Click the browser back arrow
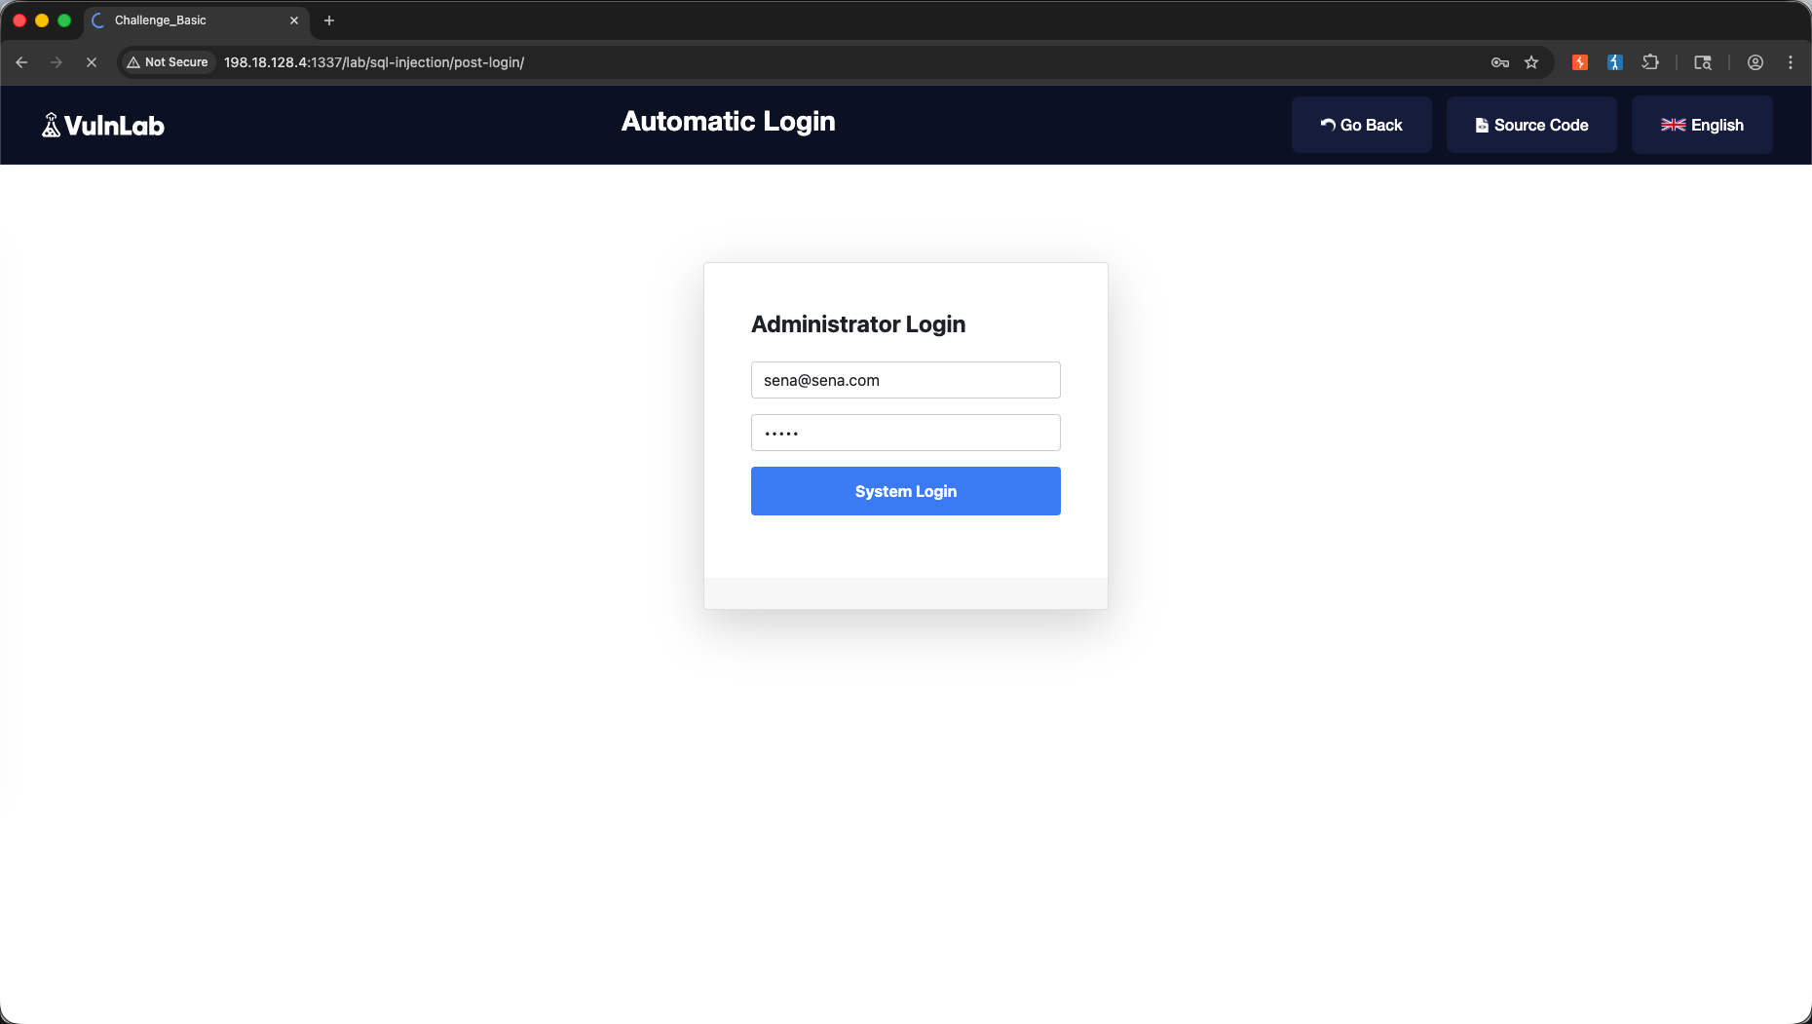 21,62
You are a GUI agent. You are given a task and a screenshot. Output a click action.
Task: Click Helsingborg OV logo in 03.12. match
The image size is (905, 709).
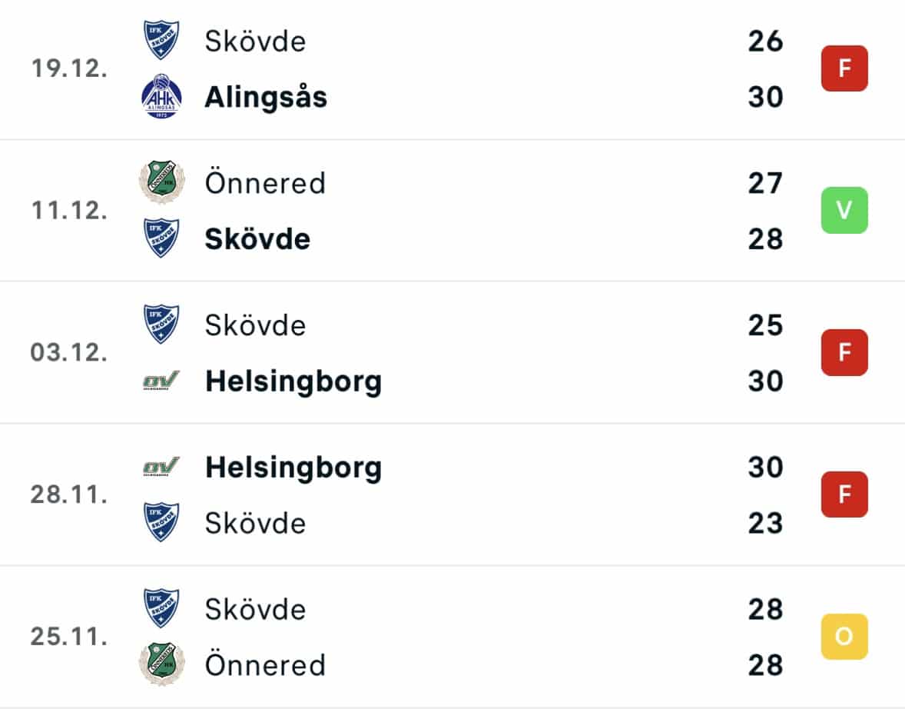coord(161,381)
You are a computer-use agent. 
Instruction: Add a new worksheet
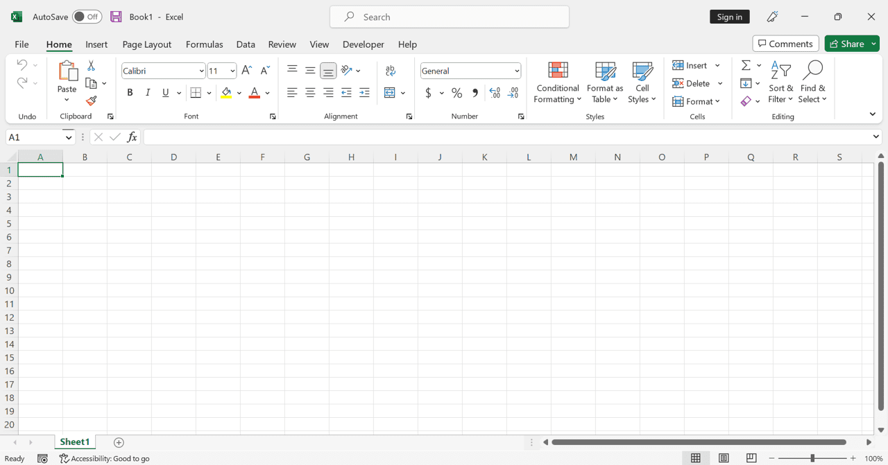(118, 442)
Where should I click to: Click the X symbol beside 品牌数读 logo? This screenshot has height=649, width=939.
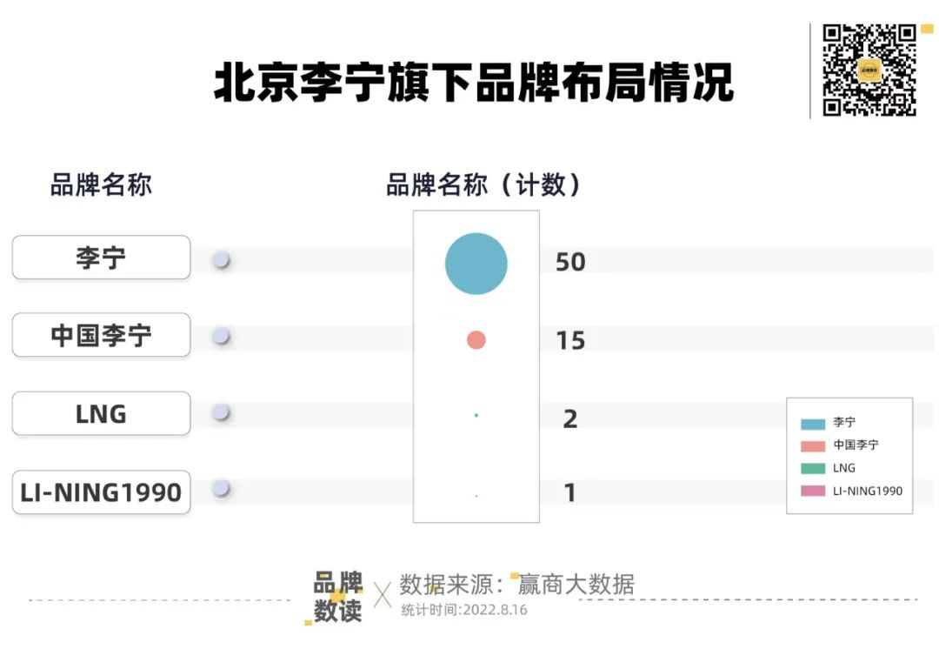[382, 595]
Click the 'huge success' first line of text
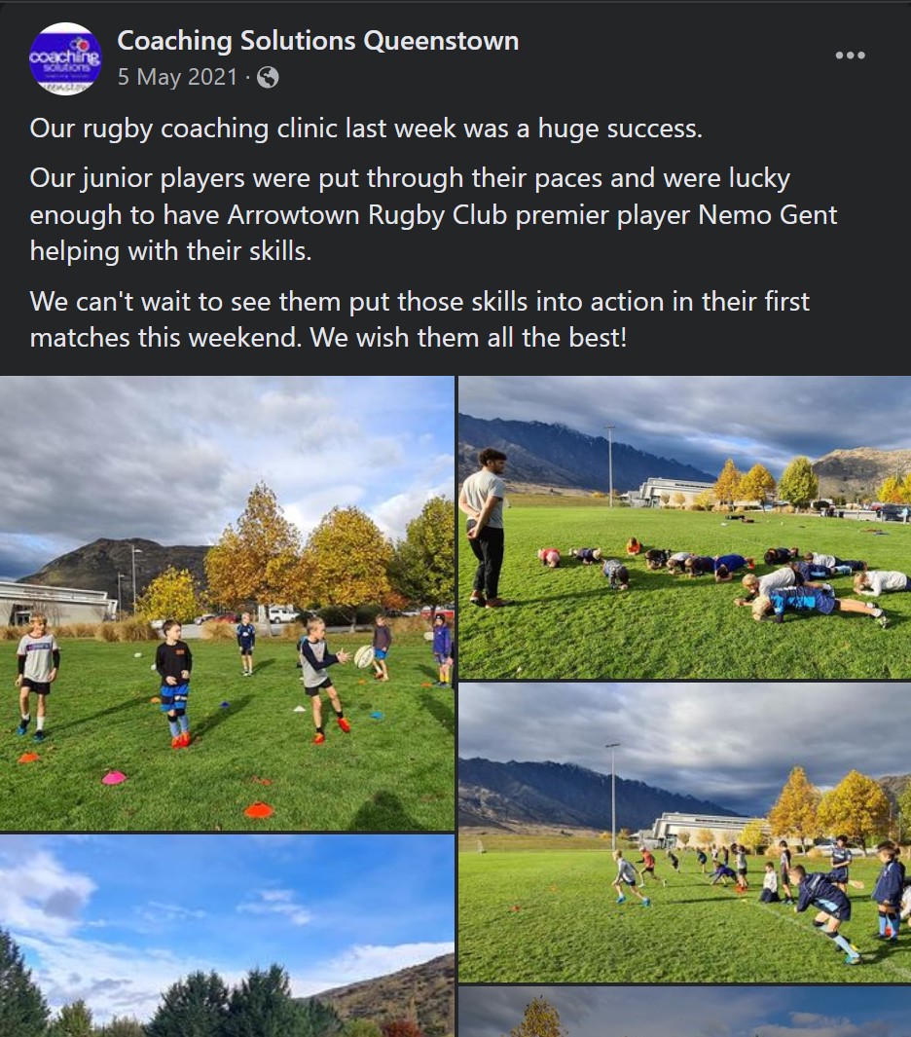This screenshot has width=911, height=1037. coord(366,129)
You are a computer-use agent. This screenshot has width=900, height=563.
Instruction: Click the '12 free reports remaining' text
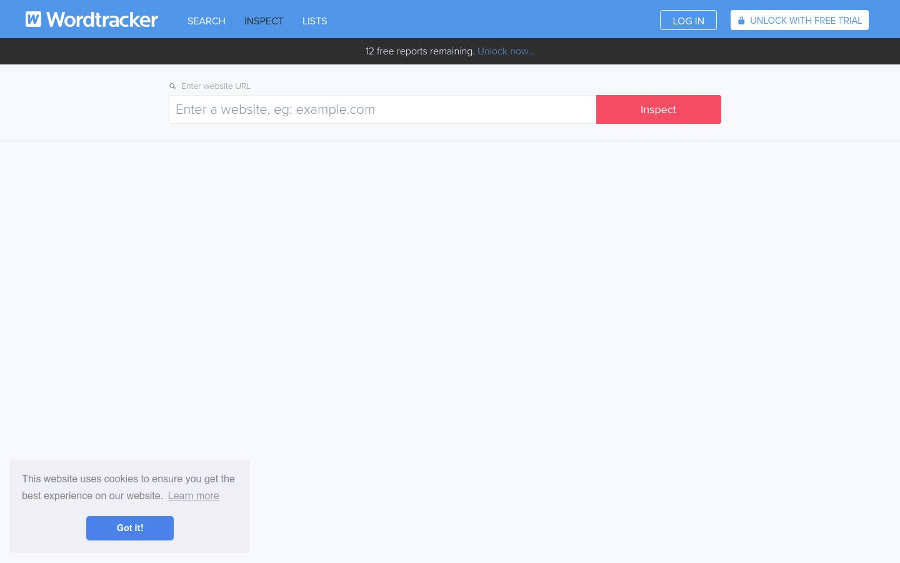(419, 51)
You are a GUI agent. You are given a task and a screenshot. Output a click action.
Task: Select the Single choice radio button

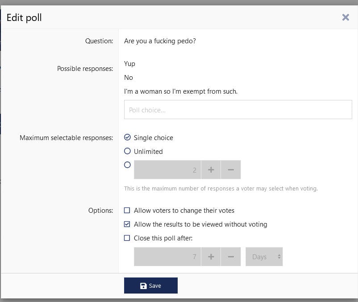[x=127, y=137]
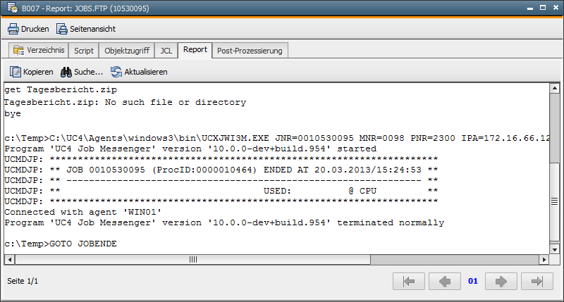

What this task involves: List every line from the rows above that contains the string "computer", copying each one in full.

Solution to this exercise:
You are a computer-use agent. 
You are a computer-use agent. This screenshot has width=900, height=563.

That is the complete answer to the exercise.